If glutathione synthesis is compromised and pyroglutamate is not elevated, then the following possibilities should be considered:

• Low total protein intake. Conduct a dietary analysis and ensure that daily protein meets at least one gram per kilogram body weight.
• Low conversion of methionine to cysteine. Consult the methylation, sulfur catabolism, and vitamin B6 sections. The combination of high methionine and low homocysteine supports this, as does the combination of high homocysteine and signs of vitamin B6 deficiency.
• Low insulin signaling. Fasting insulin is optimally 2-6 uIU/mL. If elevated above this range, insulin resistance could be compromising glutathione synthesis. 
• Magnesium deficiency.
• Low ATP. Insulin resistance, hypothyroidism, or diabetes could compromise the supply of ATP.
• Low intake of fruits and vegetables. A dietary analysis can be conducted to examine fruit and vegetable intake. If lower than five to nine servings per day, there may be inadequate polyphenol stimulation of glutathione synthesis.
• Glycine: If the previous tests suggest glutathione synthesis is compromised and pyroglutamate is elevated.

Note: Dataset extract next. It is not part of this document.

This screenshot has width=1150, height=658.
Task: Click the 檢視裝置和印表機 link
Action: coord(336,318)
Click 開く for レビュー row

If the glutathione pool is oxidized (low reduced glutathione, elevated oxidized glutathione, or both), then the following possibilities should be considered:

• Glucose 6-phosphate dehydrogenase (G6PD) deficiency. This is the most common genetic defect in the world and compromises glutathione recycling.
• Thiamin
• Riboflavin
• Niacin

Testing Caveat

Many infections and serious illnesses requiring medical care may deplete glutathione.

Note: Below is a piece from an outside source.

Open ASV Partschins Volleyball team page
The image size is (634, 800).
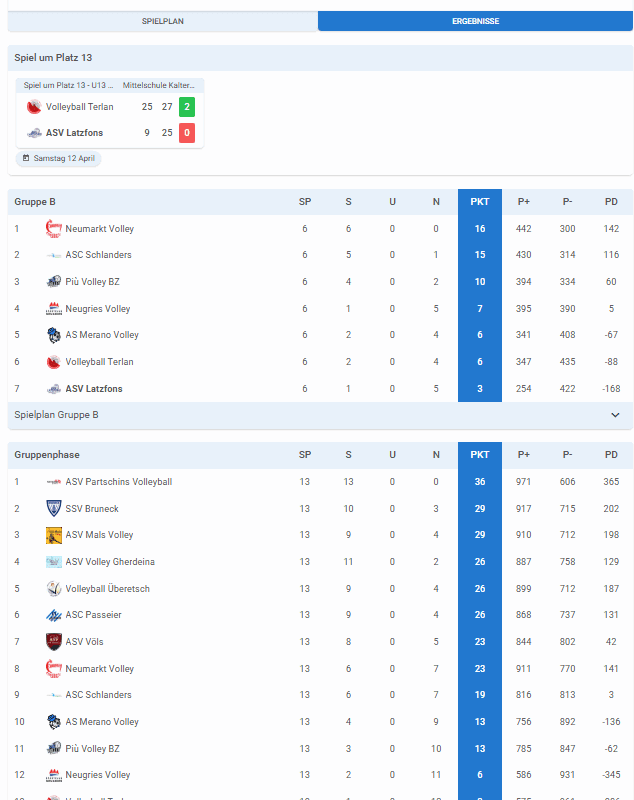point(118,482)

Correcting Poor Glutathione Status

• Consuming at least one gram per kilogram body weight of protein, consuming >200 grams of carbohydrate per day (for someone without digestive or blood sugar issues prohibiting this), supplementing with one or two servings of hydrolyzed collagen, eating a diet rich in fruits and vegetables, implementing a good physical activity routine, and optimizing body composition are all good strategies to improve glutathione status.
• N-acetyl-cysteine at up to 1600 milligrams per day in divided doses has been used to increase glutathione status. This is most likely to be effective when glycine is not limiting, as in the fasting state or after a collagen-supplemented meal, and in individuals who do not show elevated pyroglutamate.
• Unpasteurized milk, raw egg white, and whey protein supplements all contain glutamylcysteine bonds that overcome the first step of glutathione synthesis. Consuming these foods to provide 30 grams or more of protein per day may be particularly advantageous if low insulin signaling, low polyphenol stimulation of glutathione synthesis, or genetic impairments in the first step of glutathione synthesis are at issue. Unpasteurized milk is considered a foodborne illness risk by the CDC and FDA, though all available data indicates that it is much safer than other foods commonly consumed, such as deli meats and hot dogs. Raw egg whites will cause a biotin deficiency if not accompanied by supplemental biotin and their protein is less bioavailable than from cooked egg white.
• Supplements designed to upregulate detoxification, such as milk thistle or sulforaphane, increase glutathione synthesis. These may be especially helpful if a diet rich in fruits and vegetables is infeasible, or to compensate for low insulin signaling.
• Glutathione supplements at 500-1000 milligrams per day overcome all possible problems in glutathione synthesis and may compensate to some degree for poor glutathione recycling. Non-liposomal glutathione is less expensive than liposomal. If cost is an issue, try non-liposomal first, and only using liposomal glutathione if markers of glutathione status, or certain signs and symptoms that you suspect are related to glutathione status, fail to improve. If speed of results is more important, start with liposomal glutathione since there is a chance it will be more effective than regular glutathione.